First I told my program to read in the excel sheet with the patient data, which worked as expected. But when I started to perform some simple operations like calculating the average age of the patients, my computer soon told me things like that:

Warning message: In mean.default(age): argument is not numeric or logical: returning NA

I was a little confused then, because I knew that the age of something or someone is a numeric value. But no matter how often I tried to explain that to my computer: He was absolutly sure that I was wrong. So I had no choice but to have a look at the excel sheet with about 2000 rows and 30 columns. After hours of searching (at least it felt like hours) I found a cell with the following content: Died last week. That is indeed no numeric value, it‘s a comment that was made for humans to read. So here‘s my rule number one:

1. Don‘t use comments in data files

There is one simple reason for that: The computer, who has to work with that data, does not understand it. And (as sad as it is) he does not care about the death of a patient. The only thing he wants to do is to calculate a mean value. And he needs numeric values for it. If you still want to have that comment, just save it somewhere else in another column for comments or in a separate file the computer does not have to deal with when performing statistical calculations.

So I removed that comment (and some others I found) and tried to calculate the mean value again. This time my computer did not complain, the warning message disappeard and for one moment I felt relieved. In the next moment I saw the result of the calculation. The average age of the patients was 459.76. And again I told my computer that this is not possible and again he was sure that I was wrong and again I had to take a look at the excel sheet with the data. Did I mention that the file contained about 2000 rows and 30 columns? However, after a little searching I found a cell with the value -999999. It was immediately clear to me that this was not the real age of the patient, but I wasn‘t able to find out by myself what that value meant. It could have been a typo, however the leader of my research group told me that some people use -999999 as an error code. It could mean something like: „I don‘t know the age of the patient.“ Or: „That patient also died.“ But that was only a guess. So here is my rule number 2:

2. Document your error codes

If there would have been some documentation I would maybe have known what to do with that value.
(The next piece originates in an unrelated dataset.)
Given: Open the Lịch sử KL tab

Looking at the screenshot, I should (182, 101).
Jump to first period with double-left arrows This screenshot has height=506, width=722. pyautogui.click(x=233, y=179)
Instead I secretly deleted it, hoping that it was not important to anyone, because unfortunately to my computer -999999 is just a numeric value, not better or worse than any other. So I had to tell him not to use it. But that was only the beginning.

I learned from my previous mistakes and before performing any other statistical calculations I had a look at the whole excel sheet. And it was even more horrible than I expected it to be. If every person who worked with that table would have used the same error code, I could just have written a script that eliminated all -999999 from the sheet and it would have been done. But it seemed that everyone had his own favorite (undocumented) error code. Or if at least there would have been some documentation about the value ranges of each column, I could have told my computer to ignore all values that are not in that range. For something like the age of a patient this is easy, but for other medical data a computer science student like me does not know that can be hard. Is 0 a valid value or does it mean that there is no value? What about 999? So in any case: I had to read the whole table (again: 2000×30 values!) and manually guess for each value if it really was a value or an error code and then tell my computer to ignore it, so he could calculate the right means. I don‘t know exactly how much time that cost, but I‘m sure in the same time I could have read all nine books of The Histories by Herodotus twice, watch every single episode of Gilmore Girls including the four episodes of A Year in the Life and learn Japanese. So finally here‘s my rule number 3 (and the good part about this one is that you can immediately forget about rule number 2):

3. Don‘t use error codes in data files

Really. Don‘t. The student assistants of the future will thank you.